On the stand Monday is Dave McClellan, one of the two FBI agents who investigated the alleged beating of drug suspect Billy Stinnett, who led officers on a high-speed, two-county chase in February of 2010, before crashing his van into a Glasgow church.
McClellan interviewed Sheriff Eaton, Barren County Sheriff's Deputy Aaron Bennett, and Barren-Metcalfe Drug Task Force Detective Eric Guffey after the 2010 incident. Each of the three men were told they could be criminally charged if information in the report turned out to be false.
The officers were adamant that the written reports they had produced about the chase and arrest of Stinnett were accurate.
The man who says he was beaten by four southern Kentucky law enforcement officers while in custody is on the stand Thursday at the federal courthouse in Bowling Green.
Barren County Sheriff Chris Eaton, deputy Aaron Bennett, and Barren-Edmonson Drug Task Force Detective Eric Guffey face charges of beating suspect Billy Stinnett, and then lying about it to federal investigators. A fourth officer who took part in the beating avoided prosecution by testifying against the other three.
On the stand Thursday, Stinnett acknowledged that he led the officers on a high-speed chase through two counties before crashing his van into a Glasgow church. Stinnett also admitted that he was high on meth at the time, and had a mobile meth lab in the back of his vehicle.
Stinnett says after he crashed into the church he thew his hands up in the air and started going to the ground. Stinnett testified that Sheriff Eaton then began to strike him on the head with a baton without giving any commands.
Day two of testimony is underway in the trial of Barren County Sheriff Chris Eaton and two other law enforcement officers who are accused of beating a witness who was in custody, and then lying to the FBI about it.
The three are charged with violating the civil rights on suspect Billy Stinnett following his arrest in 2010 in Glasgow. Testimony resumed Wednesday morning with prosecution witness and former Barren County Sheriff's deputy Adam Minor.
Under questioning by federal prosecutor Sanjay Patel, Minor admitted to lying under oath on three different occasions because Sheriff Eaton told him to do so. Minor said he feared being fired, or worse.
Under cross-examination by defense attorney Guthrie True, Minor acknowledged that he had previously denied taking part in the beating of Stinnett in testimony in state court and before a grand jury. True implied during his questioning that since Minor was willing to lie to a grand jury of Glasgow citizens he was supposed to protect and serve, then he would surely be willing to lie now to jurors at the Warren County federal courthouse.

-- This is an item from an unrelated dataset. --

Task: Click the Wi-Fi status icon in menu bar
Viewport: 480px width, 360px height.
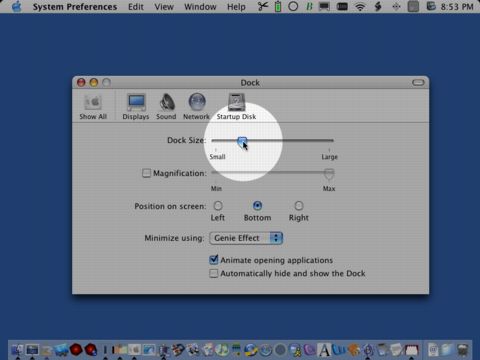Action: [x=360, y=7]
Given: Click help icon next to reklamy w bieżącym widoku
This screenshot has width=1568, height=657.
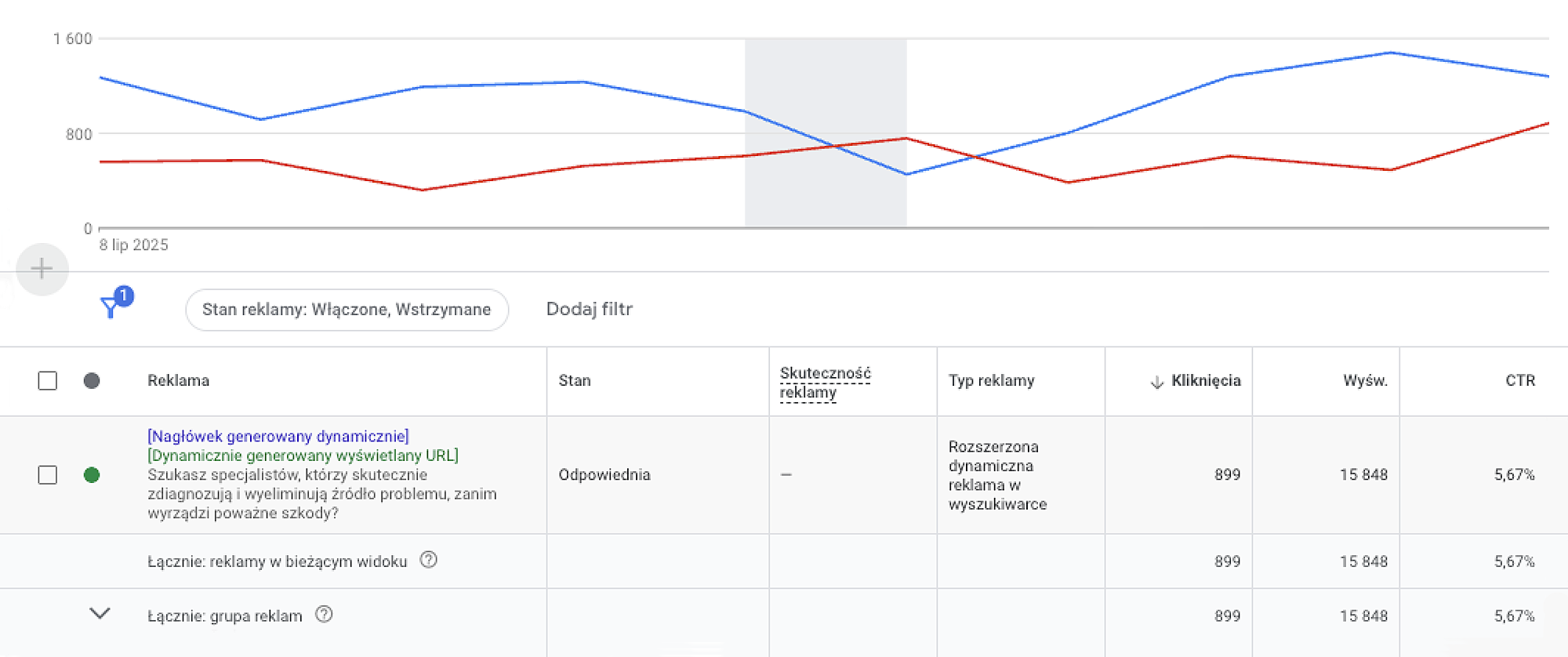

Testimony resumes Wednesday in the trial of Barren County Sheriff Chris Eaton, former deputy Aaron Bennett, and Barren County Drug Task Force Detective Eric Guffey. The three law enforcement officers are accused of beating a suspect in custody and trying to cover up the assault to federal investigators.
The prosecution's star witness, Adam Minor, was on the witness stand for most of the day Tuesday. Minor said he was a willing participant in the alleged attack on suspect Billy Stinnett. Originally facing the same federal charges as the officers on trial, he pleaded guilty to one of the charges and agreed to testify for the prosecution in exchange for a lighter sentence.

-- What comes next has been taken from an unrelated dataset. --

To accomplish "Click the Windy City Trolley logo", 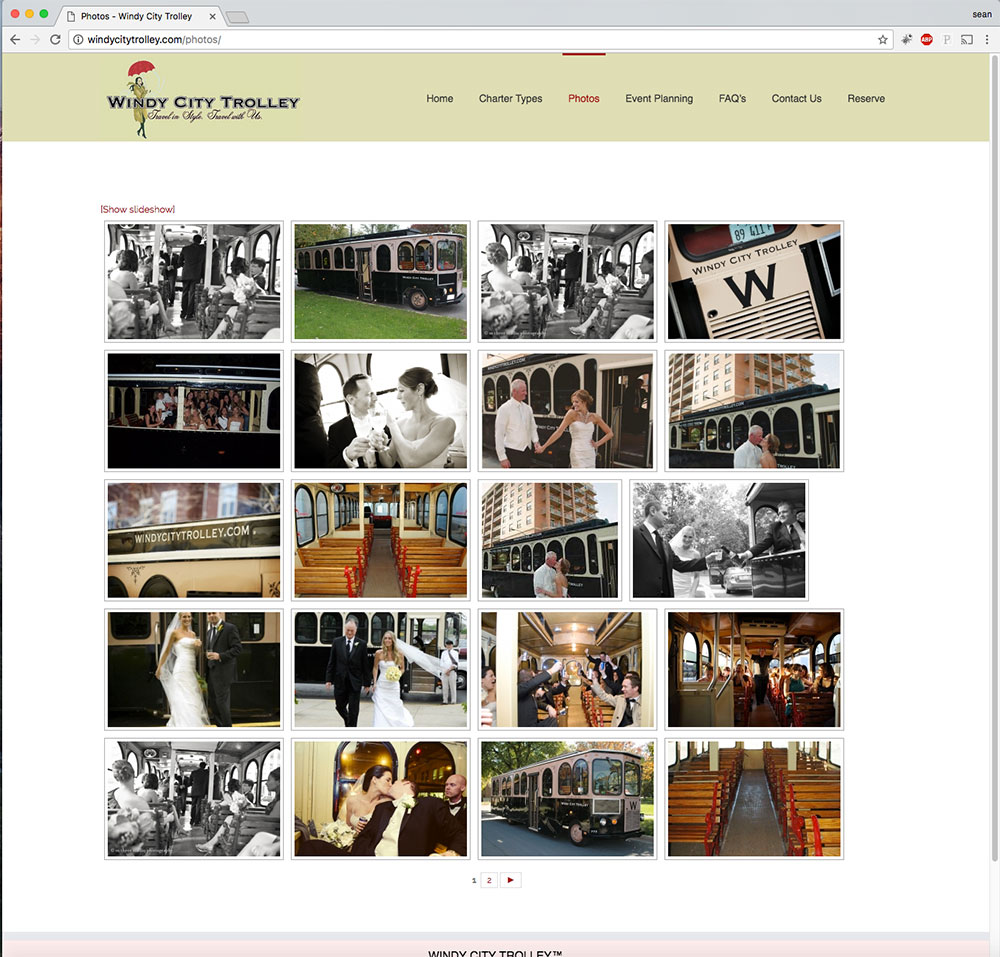I will coord(203,99).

Minor told jurors when he and other officers arrived on the scene on February 24, 2010, Sheriff Eaton was beating Stinnett with a baton and allegedly said “It’s your all’s turn.” Minor admitted hitting Stinnett because he was mad after the hour-long pursuit through two counties before Stinnett crashed his van into a Glasgow church.
Testimony began Tuesday in the federal trial of Barren County Sheriff Chris Eaton and two other law enforcement officers accused of beating a suspect in custody. The three are also charged with trying to cover up their actions by lying in documents given to the FBI.

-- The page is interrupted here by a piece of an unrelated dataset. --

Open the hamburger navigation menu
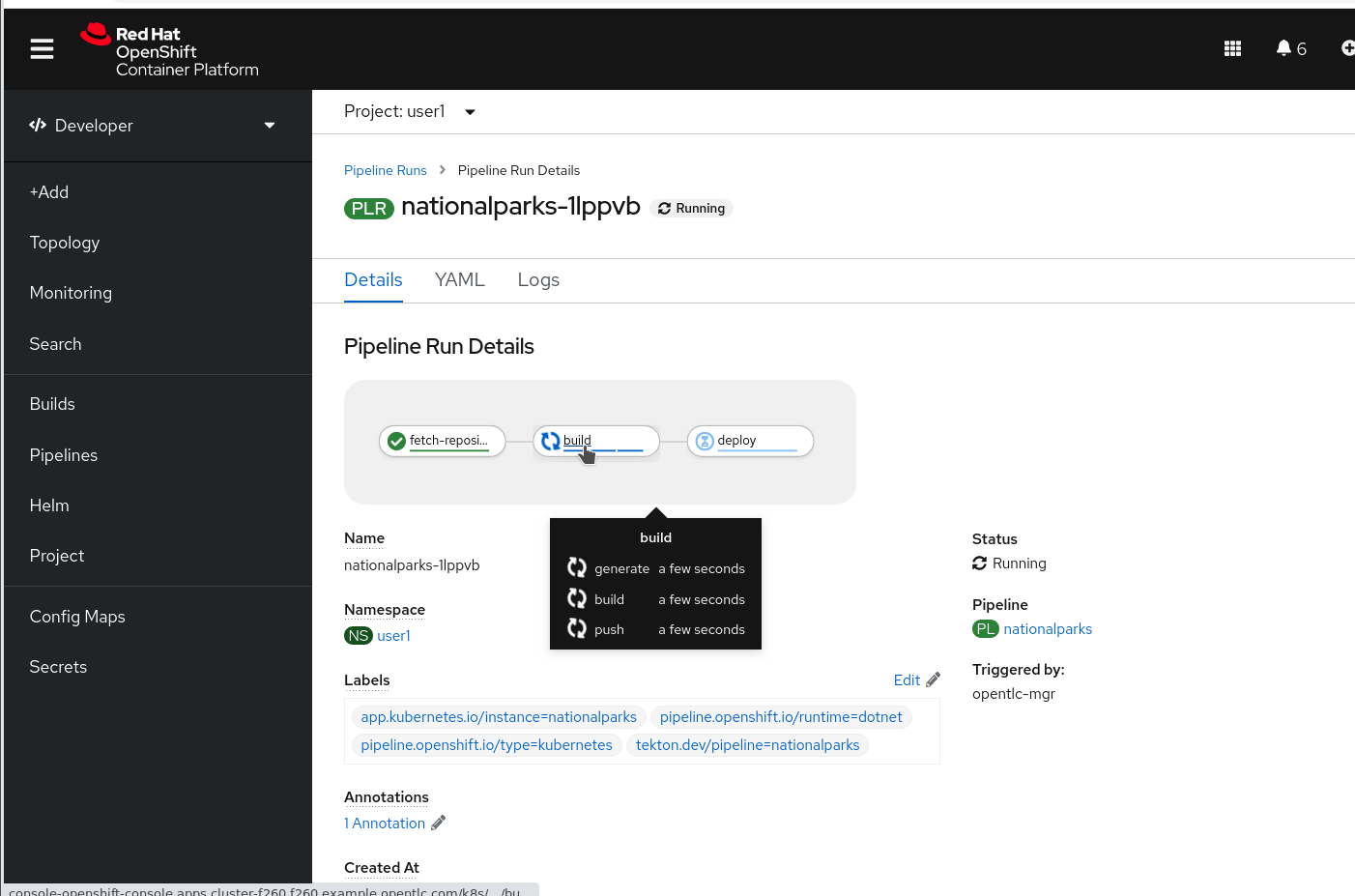This screenshot has width=1355, height=896. [x=42, y=48]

On the witness stand Tuesday afternoon were two Glasgow sisters who witnessed the 2010 episode between the suspect and officers. First to speak was a fifteen-year-old who was 12 when a van crashed into a Glasgow church where she was preparing for evening worship with her youth group. She testified she wasn't sure how suspect Billy Stinnett got on the ground, but she said she saw uniformed officers kicking and hitting him.
She also testified that she didn't remember if Stinnett was in handcuffs or if he had a weapon.
Her older sister, who was 16 at the time, testified she saw Stinnett on the ground, with his hands cuffed behind his back. Defense attorneys asked the girls if they knew anything about the suspect, who was high on meth at time, or the two-county chase he had led officers on before crashing his van.
The girls said they didn't, and also said this was the first time they had ever seen anyone placed under arrest.
Jurors are expected to hear from several other teen witnesses in the trial that is expected to last up to two weeks.